[Excerpt — start]

Empty beach chairs are a sign of the times. Empty beach chairs are a sign of the times.

International tourist arrivals down 46% to just over 2 million in November

The decline is a double-edged sword for Mexico

The coronavirus pandemic continued to wreak havoc on Mexico’s tourism industry in November, new data shows.

International arrivals declined 54.3% in November compared to the same month of 2019, while visitors’ total  expenditures dropped by an even higher amount, the national statistics agency Inegi reported Monday.

Inegi said that just under 3.92 million visitors entered Mexico in the penultimate month of last year, 4.66 million fewer than in November 2019.

The visitors spent US $856.6 million while in the country, a 54.8% decline compared to November 2019 when the total outlay was just under $1.9 billion.

Of the 3.92 million visitors, 2.09 million were classified as international tourists. That figure represents a 45.6% decline compared to November 2019.

Airport arrivals declined 55% to 726,258 while land border crossings into Mexico fell 33% to 258,645. Visits by “border tourists” – people entering Mexico for a short period of time from the United States, Guatemala and Belize – declined 40.1% in November to just over 1.1 million.

The Mexico-United States border is supposedly closed to nonessential travel but U.S. tourists have reportedly had few problems traveling south.

[Excerpt — finish]
[Record extracts — start]

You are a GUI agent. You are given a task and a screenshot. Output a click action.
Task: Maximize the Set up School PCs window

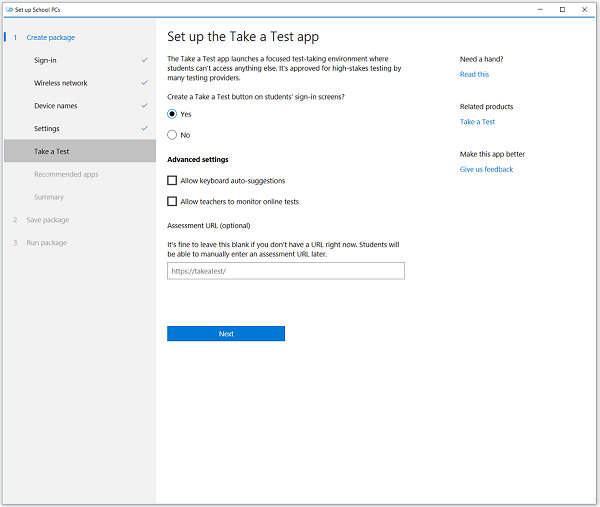tap(562, 9)
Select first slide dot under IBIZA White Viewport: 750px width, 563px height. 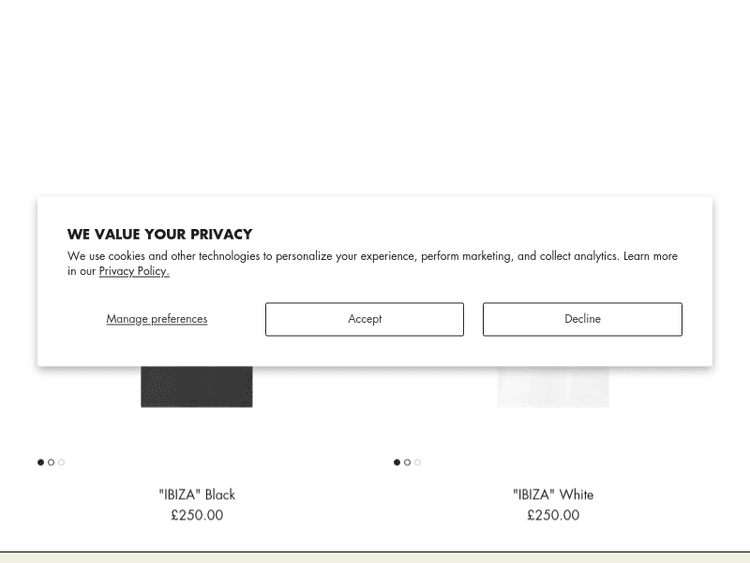397,462
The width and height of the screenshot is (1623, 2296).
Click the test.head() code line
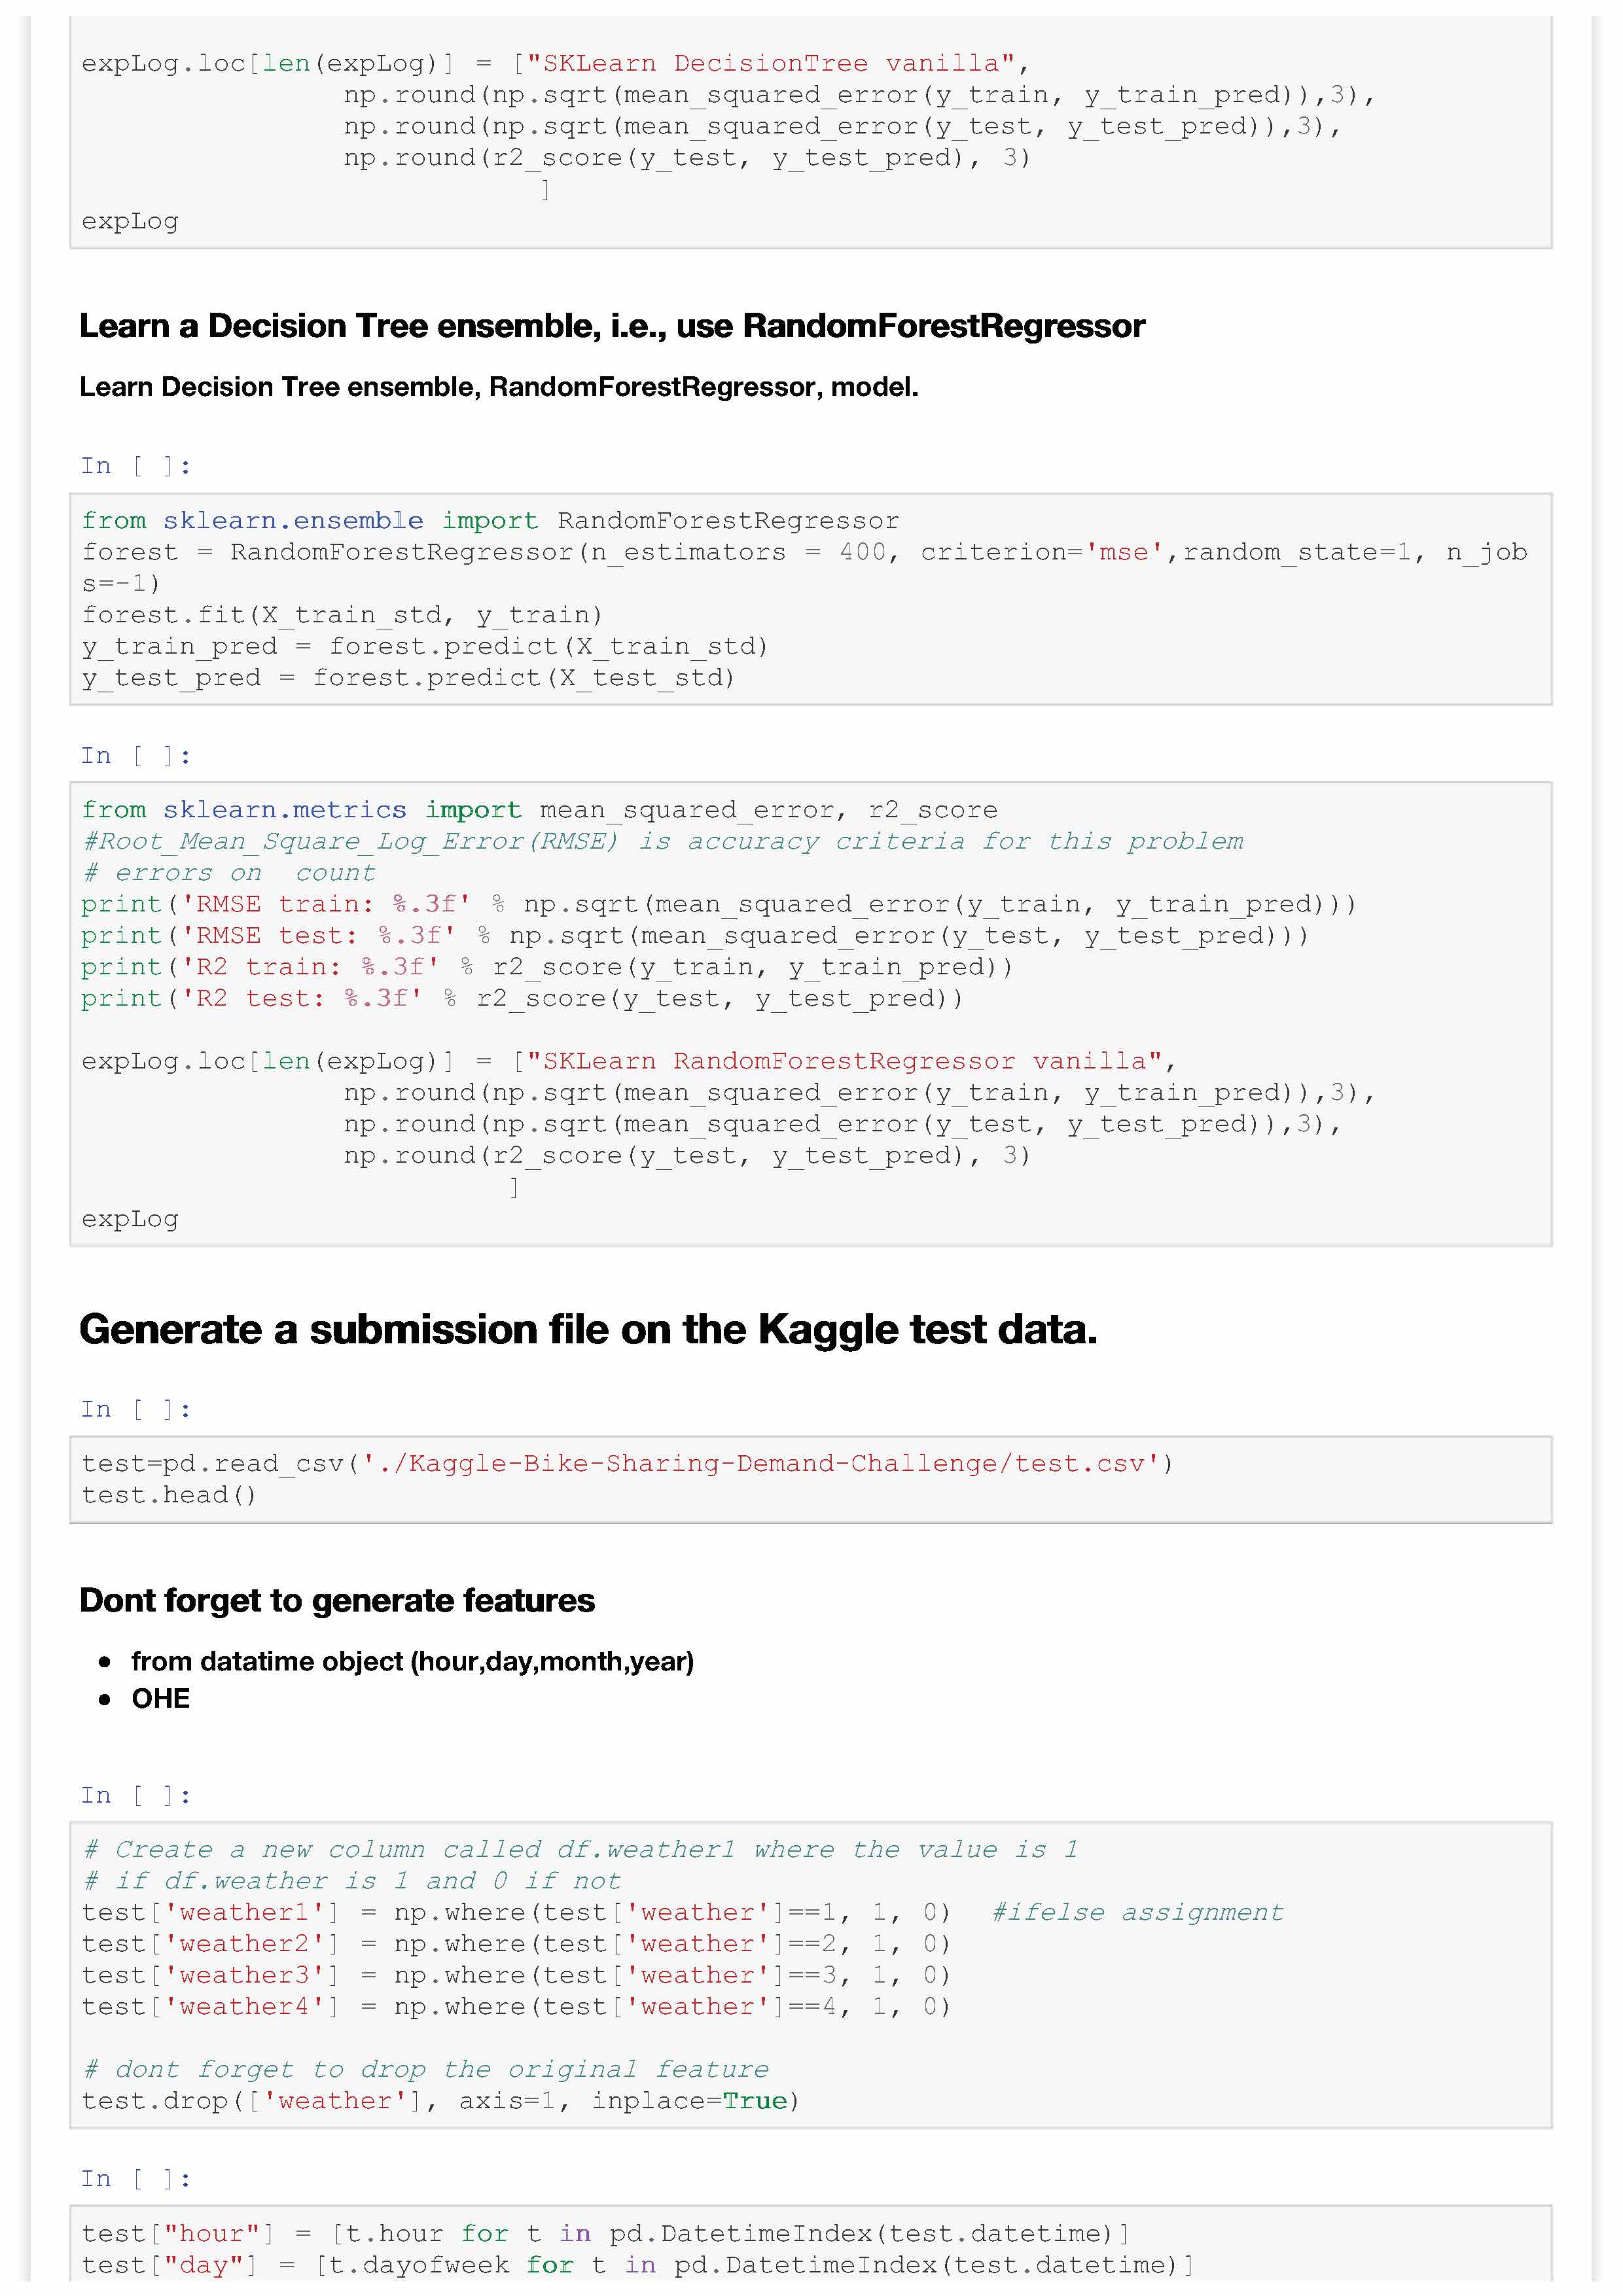169,1495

[Record extracts — finish]

#### Using the information:
[1] Do these statements agree with the Mexico tourism article? Answer yes or no for each and quote the deciding words.
(a) Visitors' total spending fell by a smaller percentage than international arrivals.
(b) Airport arrivals fell 55% to 726,258.
(c) Border tourists include people entering Mexico from Guatemala.
[2] Using the Mexico tourism article, answer each question briefly:
(a) Which agency reported the November data?
(b) How much did visitors spend in Mexico in November?
(c) By what percentage did land border crossings into Mexico fall?

#### Outputs by task:
[1]
(a) No: "dropped by an even higher amount"
(b) Yes: "Airport arrivals declined 55% to 726,258"
(c) Yes: "people entering Mexico for a short period of time from the United States, Guatemala and Belize"

[2]
(a) Inegi, the national statistics agency
(b) US $856.6 million
(c) 33%